Advanced Materials

Exeter Advanced Technologies (X-AT) has a strong heritage of working with and developing advanced materials in a variety of areas, including high performance polymers, carbon nanotubes and auxetics. Some case studies of projects we have worked on are outlined below:

High Performance Polymers (HPPs):

  • HPPs are defined as materials having operating temperatures, in air, higher than 150°C. Click here to find out more about this exciting area of research. 

Carbon Nanotubes (CNT):

  • Development of CNT patterning strategies for building multi-layered composite structures - fabrication of multi-layered composite structures with carbon nanotubes as both intra- and inter-layer reinforcement, for ultimate integration into Additive Layer Manufacturing (ALM) processes
  • UTOPIUM - Aimed to produce fully aligned and dispersed CNT/polymer composites, including the growing of CNT forests and application of Additive layer manufacturing (ALM) principles and technology for manufacturing of the new CNT composites. 

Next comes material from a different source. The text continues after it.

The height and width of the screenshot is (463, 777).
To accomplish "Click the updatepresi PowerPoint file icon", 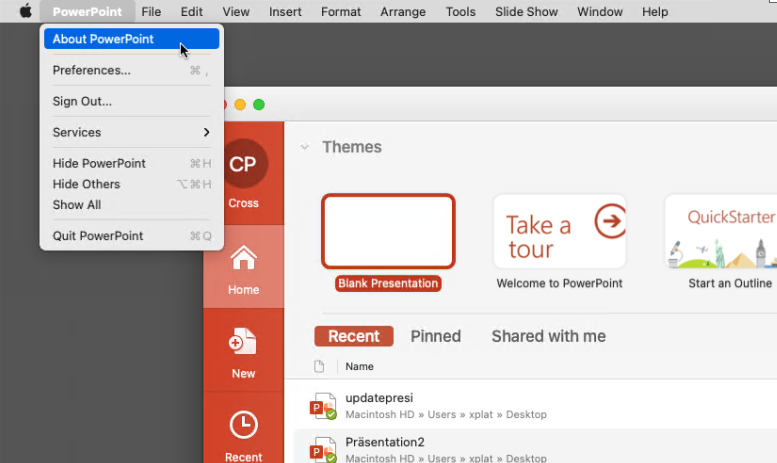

Auxetics - Materials with a negative Poisson's ratio:

  • A Novel Manufacturing Process for the Extrusion of Helical Auxetic Yarns (AUXTRUSION) - An auxetic material is one which exhibits a negative Poisson’s ratio: this is a counter-intuitive physical property whereby the material becomes thicker when stretched. The AUXTRUSION project proposes development of a new extrusion manufacturing technique to produce helical auxetic yarns (HAY). 
  • Auxetic textiles for blast mitigation - an industrial prototyping weaving loom was used to make auxetic fabrics for a research project seeking to create a 'smart' material that could minimise the injuries inflicted by a terrorist attack. The team created blast curtains that could potentially catch glass fragments and debris blown through windows by an explosion. 
  • An improved safety, climbing, parachute harness incorporating auxetic yarns - Sling webbings are in everyday use in the construction industry and in areas where a lifting mechanism is required. Currently, there is no indication when a webbing has been overextended and is therefore no longer fit for purpose. This project evaluated helical auxetic yarns as failure or end-of-life indicators in sling webbings.